:: Collected data entries ::
——————————
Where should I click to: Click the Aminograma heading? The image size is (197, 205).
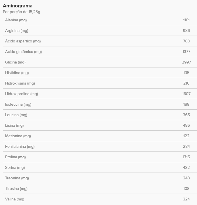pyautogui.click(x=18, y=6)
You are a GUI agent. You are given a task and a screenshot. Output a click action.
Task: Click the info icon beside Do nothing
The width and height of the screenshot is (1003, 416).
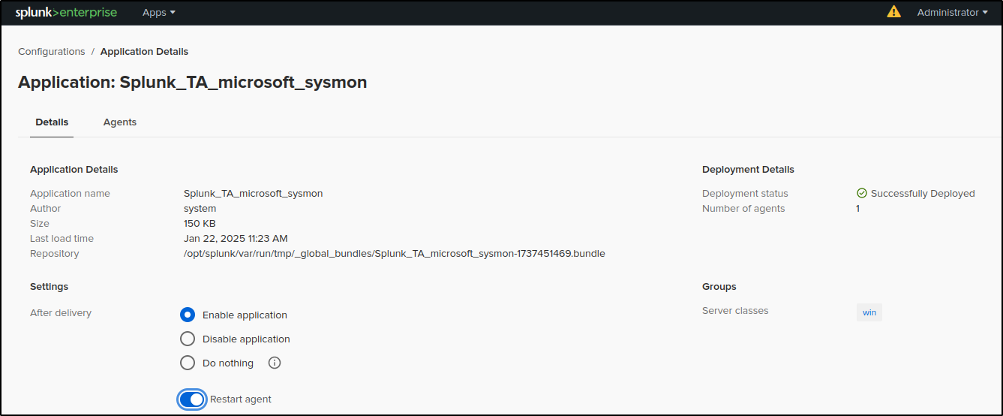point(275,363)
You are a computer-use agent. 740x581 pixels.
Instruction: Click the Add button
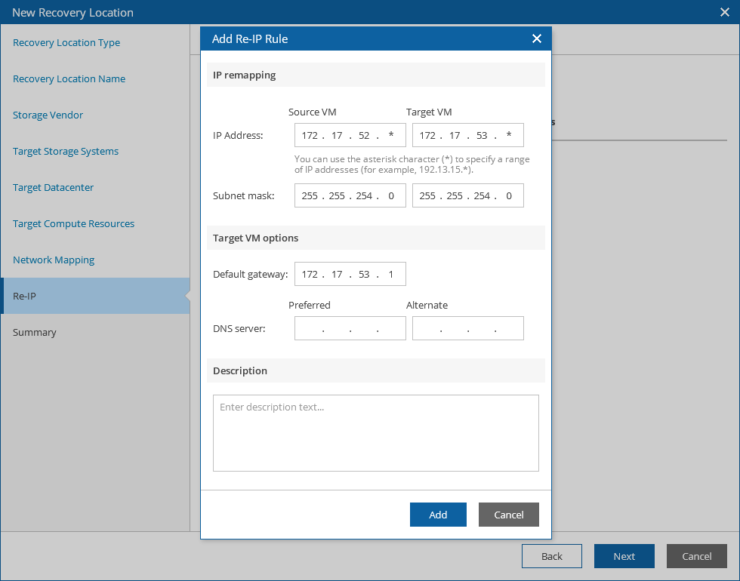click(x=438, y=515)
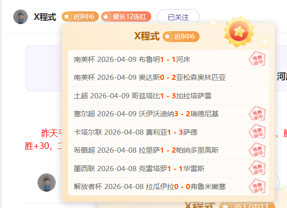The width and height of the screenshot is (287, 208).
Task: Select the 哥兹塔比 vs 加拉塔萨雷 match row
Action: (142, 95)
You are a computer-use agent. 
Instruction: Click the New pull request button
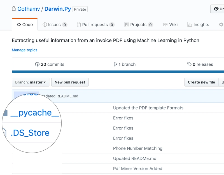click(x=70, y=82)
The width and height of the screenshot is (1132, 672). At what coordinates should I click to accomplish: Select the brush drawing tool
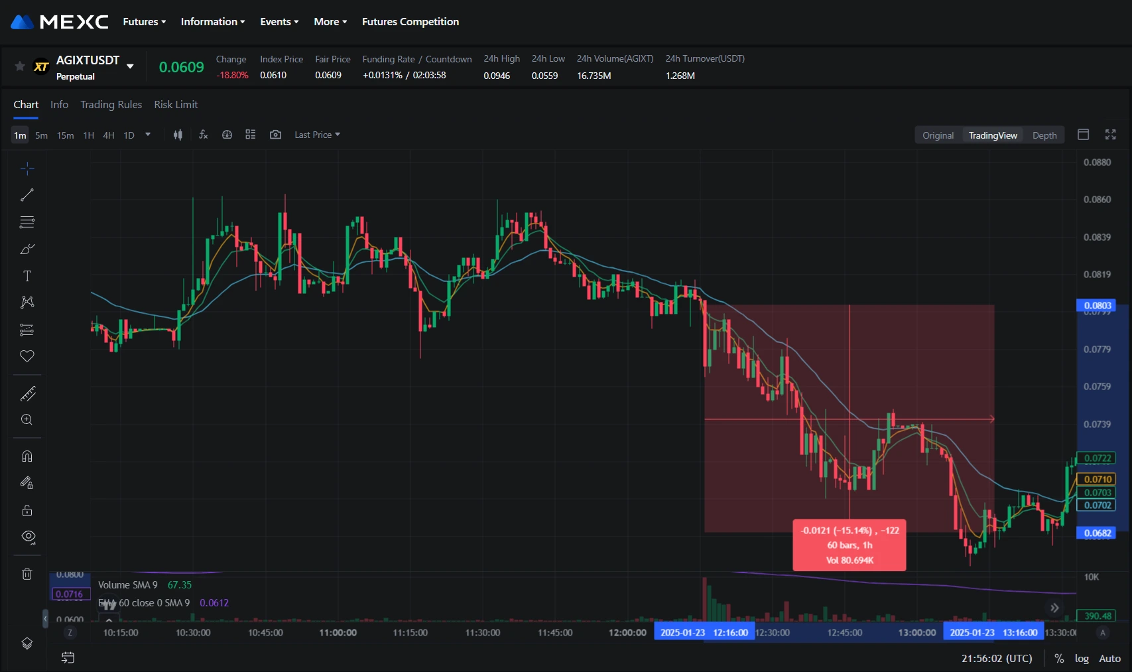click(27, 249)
——————————
When pictures appear in the records above, leave them out and reproduce exactly each line from the first through the line containing "You are a computer-use agent. 740x581 pixels.", both included.

:: Task solution ::
Where should I click to: Click the Aminograma heading? The image size is (197, 205).
pyautogui.click(x=18, y=6)
You are a GUI agent. You are given a task and a screenshot. Output a click action.
Task: Click the info icon beside Do nothing
The width and height of the screenshot is (1003, 416).
point(275,363)
You are a computer-use agent. 740x581 pixels.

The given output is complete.